■ **Task instructions**
Reproduce the entries verbatim from the line containing "How do I perform: Click" through the end of the entries, both ends included. Omit the pictures from your answer.

Entries for locating words and elements
=======

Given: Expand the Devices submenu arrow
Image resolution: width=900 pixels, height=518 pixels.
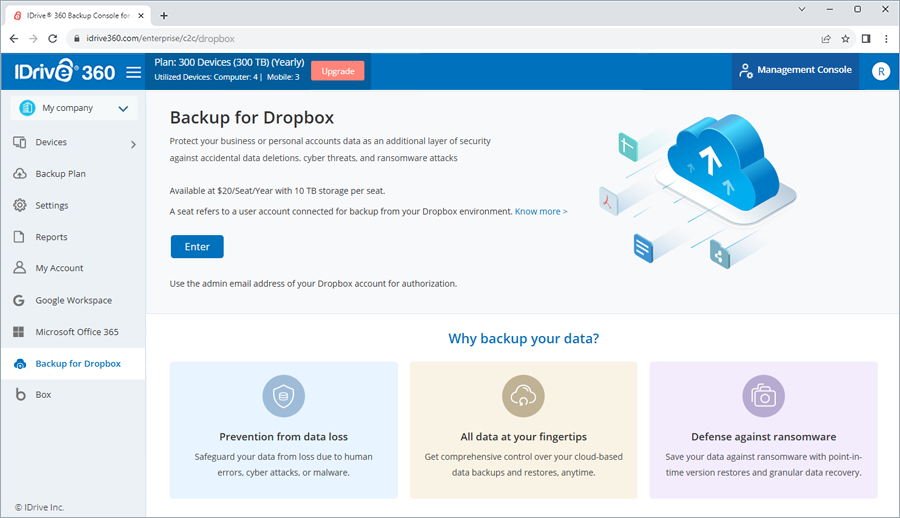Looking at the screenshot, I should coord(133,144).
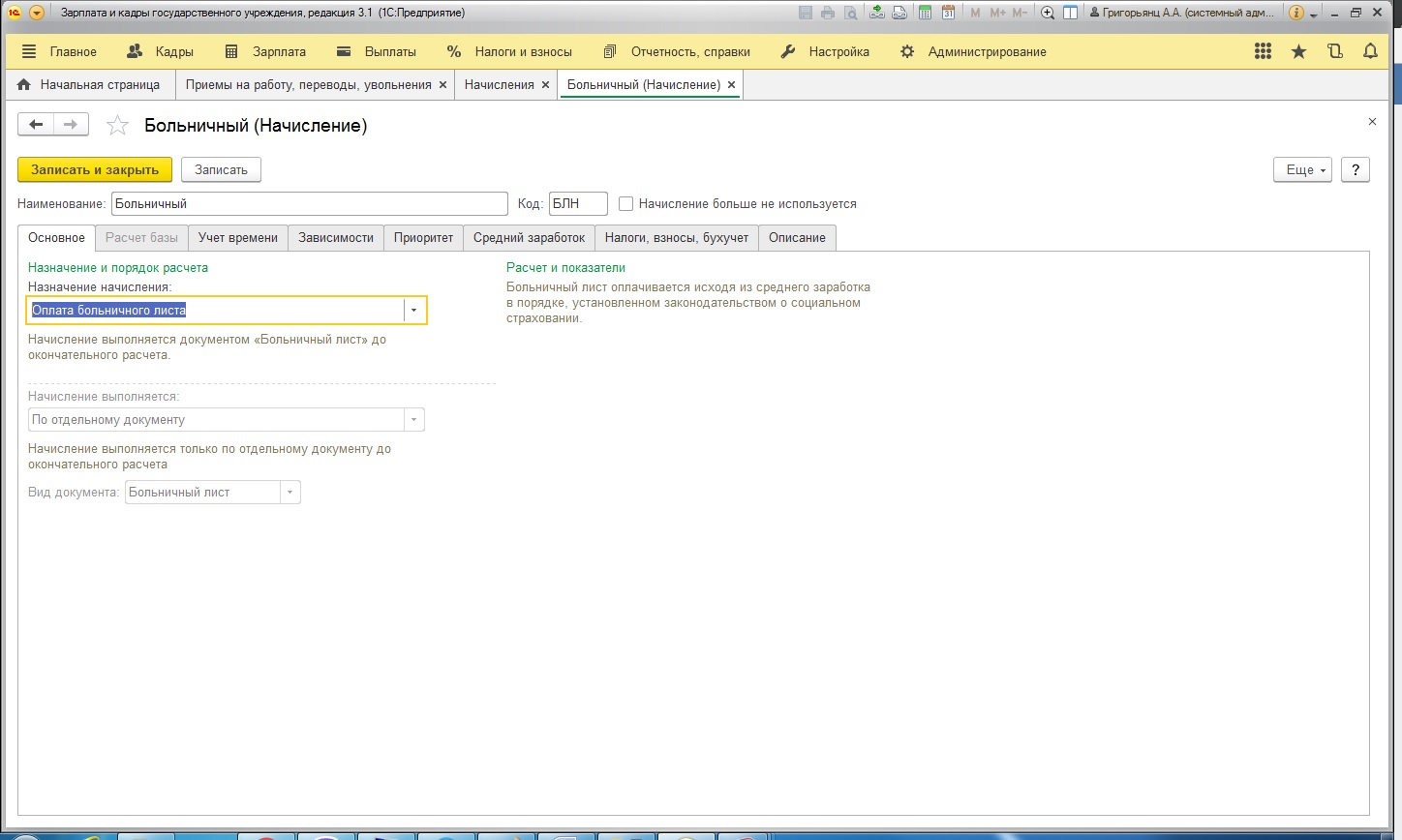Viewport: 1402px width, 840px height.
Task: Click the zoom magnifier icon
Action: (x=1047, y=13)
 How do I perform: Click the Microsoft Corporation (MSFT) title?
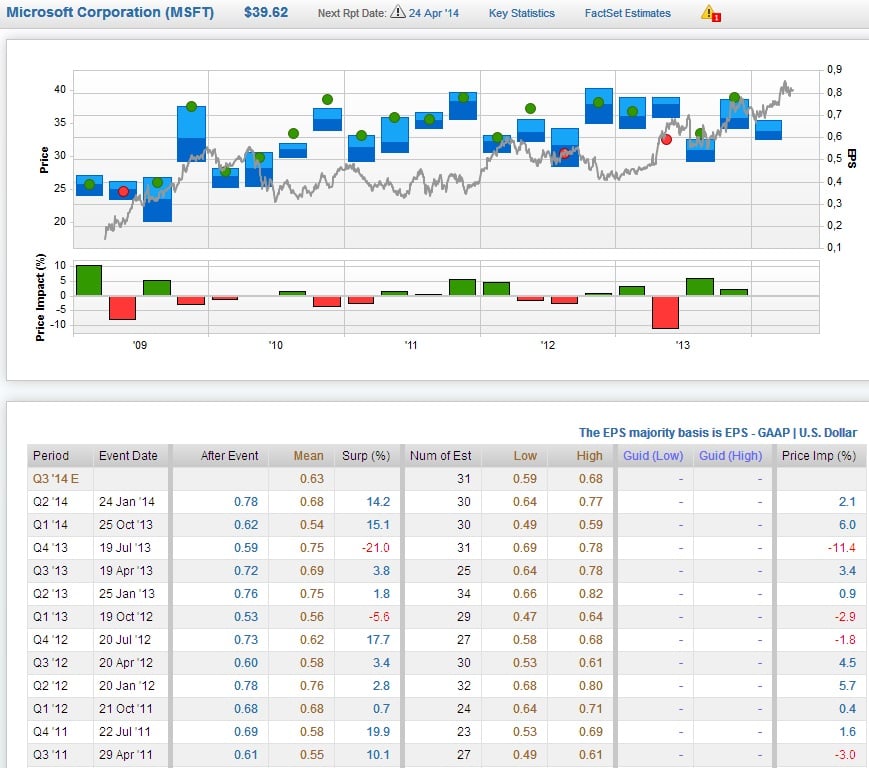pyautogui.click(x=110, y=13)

=======

■ **Response for this exercise**
 How do I perform: Click the Microsoft Corporation (MSFT) title?
pyautogui.click(x=110, y=13)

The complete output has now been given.